Dad has gone through yet another cycle of getting quite sick and mentally zonked at home, then a stay in the hospital to treat a few things, and then a stay in a rehab hospital to deal with the aftermath of being ill in his mid-80s. So I and a couple of my brothers have made the trip to eastern KY to do what we can.

Assuming responsibility for my Dad’s well-being is scary, and I’m really glad I’ve got my family for support. There’s soooo much to do. Assuming Dad gets enough of his health back, we hope to move them to Louisville where they’ll have a better family and medical support system. But that involves moving stuff, changing their MDs, financial changes and commitments, huge change for them…it’s daunting.

But this aging thing is something we’ll all go through and I’m glad we’re here for Dad on this part of his journey. For the next few weeks and months we’ll be sorting through the details of their lives, trying to make whatever time they’re got left a bit better. Wish us luck.

Thanks(giving) it’s over

We had a great Thanksgiving Day meal with friends and family. Great people joining us, enough food for a small village and a great selection of wines and desserts. My traditional over-the-top meal, if I say so myself. My most ambitious dish, a turkey breast in mole sauce, was good but not great. I was going for great. The mole was missing something – not sure what – and the turkey breast shredded when I tried to cut it. So it goes.

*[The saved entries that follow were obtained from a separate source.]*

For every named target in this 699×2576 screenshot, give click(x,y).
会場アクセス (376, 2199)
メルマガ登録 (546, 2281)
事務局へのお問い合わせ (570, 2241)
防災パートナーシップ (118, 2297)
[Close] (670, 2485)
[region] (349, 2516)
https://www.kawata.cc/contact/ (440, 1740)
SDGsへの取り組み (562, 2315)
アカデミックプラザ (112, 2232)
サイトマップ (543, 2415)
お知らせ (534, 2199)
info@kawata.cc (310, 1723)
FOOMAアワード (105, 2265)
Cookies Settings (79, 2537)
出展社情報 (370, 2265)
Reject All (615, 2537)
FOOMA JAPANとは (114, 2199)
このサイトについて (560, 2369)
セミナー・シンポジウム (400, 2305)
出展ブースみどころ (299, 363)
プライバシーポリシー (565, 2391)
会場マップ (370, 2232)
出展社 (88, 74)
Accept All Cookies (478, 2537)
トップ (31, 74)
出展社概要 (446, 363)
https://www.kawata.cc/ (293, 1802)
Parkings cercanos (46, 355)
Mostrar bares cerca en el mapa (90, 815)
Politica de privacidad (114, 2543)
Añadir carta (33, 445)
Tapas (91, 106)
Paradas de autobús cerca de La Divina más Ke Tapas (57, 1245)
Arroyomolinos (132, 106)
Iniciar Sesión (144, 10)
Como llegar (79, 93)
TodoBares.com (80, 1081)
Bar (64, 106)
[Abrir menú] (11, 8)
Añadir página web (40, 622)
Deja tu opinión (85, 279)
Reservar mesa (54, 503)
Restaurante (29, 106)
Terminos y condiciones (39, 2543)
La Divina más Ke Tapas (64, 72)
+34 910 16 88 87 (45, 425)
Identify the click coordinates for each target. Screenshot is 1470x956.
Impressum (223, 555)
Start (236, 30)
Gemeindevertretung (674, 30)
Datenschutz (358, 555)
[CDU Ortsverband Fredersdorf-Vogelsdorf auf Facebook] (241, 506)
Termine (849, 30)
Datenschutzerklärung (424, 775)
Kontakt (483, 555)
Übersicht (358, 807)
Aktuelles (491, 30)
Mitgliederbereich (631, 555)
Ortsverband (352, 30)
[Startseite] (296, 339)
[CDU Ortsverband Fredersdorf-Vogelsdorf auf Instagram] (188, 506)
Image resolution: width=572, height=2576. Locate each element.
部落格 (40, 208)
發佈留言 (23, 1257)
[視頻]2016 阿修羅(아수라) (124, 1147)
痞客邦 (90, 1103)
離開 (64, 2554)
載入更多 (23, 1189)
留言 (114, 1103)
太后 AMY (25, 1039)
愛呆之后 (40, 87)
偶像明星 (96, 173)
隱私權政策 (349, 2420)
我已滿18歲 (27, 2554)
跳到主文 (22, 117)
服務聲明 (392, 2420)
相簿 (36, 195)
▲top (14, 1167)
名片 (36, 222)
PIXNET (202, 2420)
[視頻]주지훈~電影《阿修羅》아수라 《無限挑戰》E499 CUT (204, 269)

And now for 2+ days after that I’ve indulged in a favorite time of year. Leftovers, holiday movies and general sloth. It’s truly an indulgence. But unlike past years when I was younger and healthier, after a couple of days of couch sitting and leftovers every couple of hours, I don’t feel too well. Pretty bad, in fact. The body just can’t take the abuse it used to.

So…today starts an effort to regain health. It isn’t that complicated. Just eat less than 2000 calories per day, get 30+ minutes of exercise each day and keep alcohol to a minimum (if at all). Eat less, drink less, get some exercise and write every day. Uncomplicated but hard to stick with. We’ll see.

In other holiday news my dad isn’t doing well. While my health issues are relatively minor and fixable, his aren’t. He’s very weak, not eating, falling down a lot. Several of us think he has congestive heart failure, but we haven’t gotten that specific diagnosis from an MD yet. That may not matter – it’s just putting a name to the thing that’s killing him with little/no hope of doing much about it. I’m on my way to see him in the next couple of weeks.

All in all, I have to say the holidays feel different now that I’m retired. They’re not the gigantic break in routine from going-to-work that they used to be. Whatever happened on the holidays…that break from work was something. Now, the holidays are actually more work than a regular day. Not complaining, just observing the difference.